5. Adolf Luther — Linsenobjekt
Ketterer Kunst · Day Sale, Munich
Estimate: $30,000–$30,000 · Hammer: $91,177 (204% above low estimate)
Adolf Luther’s kinetic light objects have long languished in estimator blind spots, despite their foundational role in 1960s-70s Constructivism. This particular “Linsenobjekt”—a lens-based work engaging viewers through optical refraction rather than passive display—commanded triple its estimate, suggesting collectors are finally recognizing Luther’s influence on contemporary light-based practice. The gap underscores how thoroughly European kinetic pioneers remain mispriced against their conceptual weight.
6. Asger Jorn — Ohne Titel
Ketterer Kunst · Day Sale, Munich
Estimate: $25,000–$25,000 · Hammer: $75,000 (200% above low estimate)

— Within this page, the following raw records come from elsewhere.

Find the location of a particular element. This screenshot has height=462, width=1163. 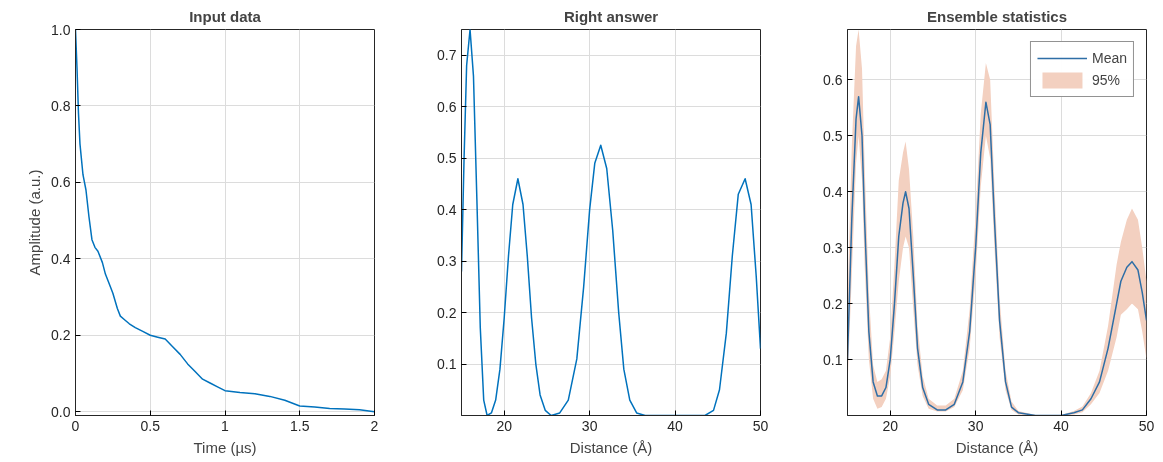

x-axis-title: Time (µs) is located at coordinates (225, 447).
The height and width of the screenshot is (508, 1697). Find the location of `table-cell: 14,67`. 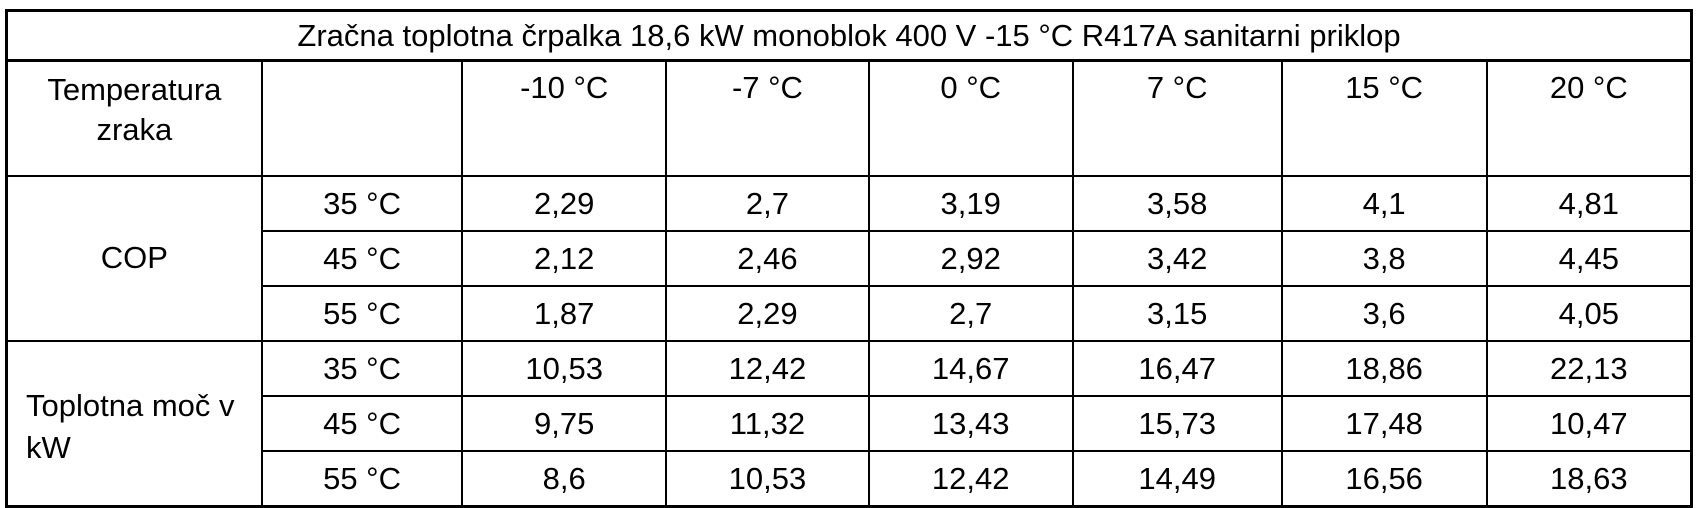

table-cell: 14,67 is located at coordinates (970, 368).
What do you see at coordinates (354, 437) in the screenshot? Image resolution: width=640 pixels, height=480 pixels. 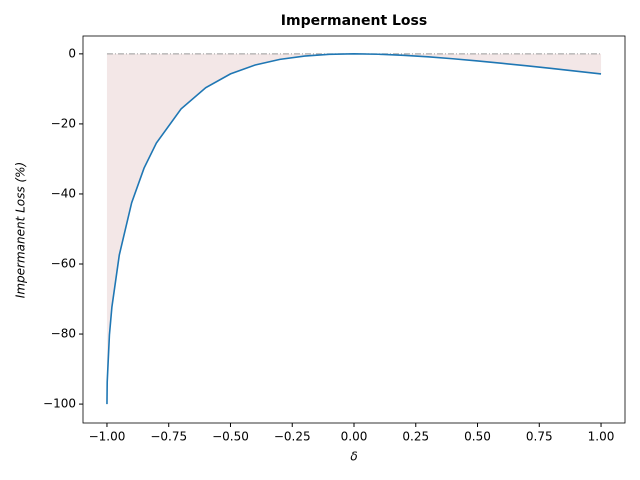 I see `x-tick-label: 0.00` at bounding box center [354, 437].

Ketterer Kunst’s conservative pricing on this untitled Jorn proved a significant miscalculation, with the Danish CoBrA founder’s gestural abstraction tripling expectations at $75,000. The result reflects sustained collector appetite for postwar European informalism, a category where Jorn’s vigorous brushwork and chromatic intensity have consistently outpaced institutional estimates over the past eighteen months.
The modest overages this week—concentrated in established collecting categories—suggest that market confidence remains tethered to provenance and pedigree. As auction houses navigate thinning mid-market inventory, watch whether emerging categories can command similar premiums. The real test arrives when demand meets scarcity outside traditional strongholds.
Data: auction house results pages, aggregated in The Hammer Price database.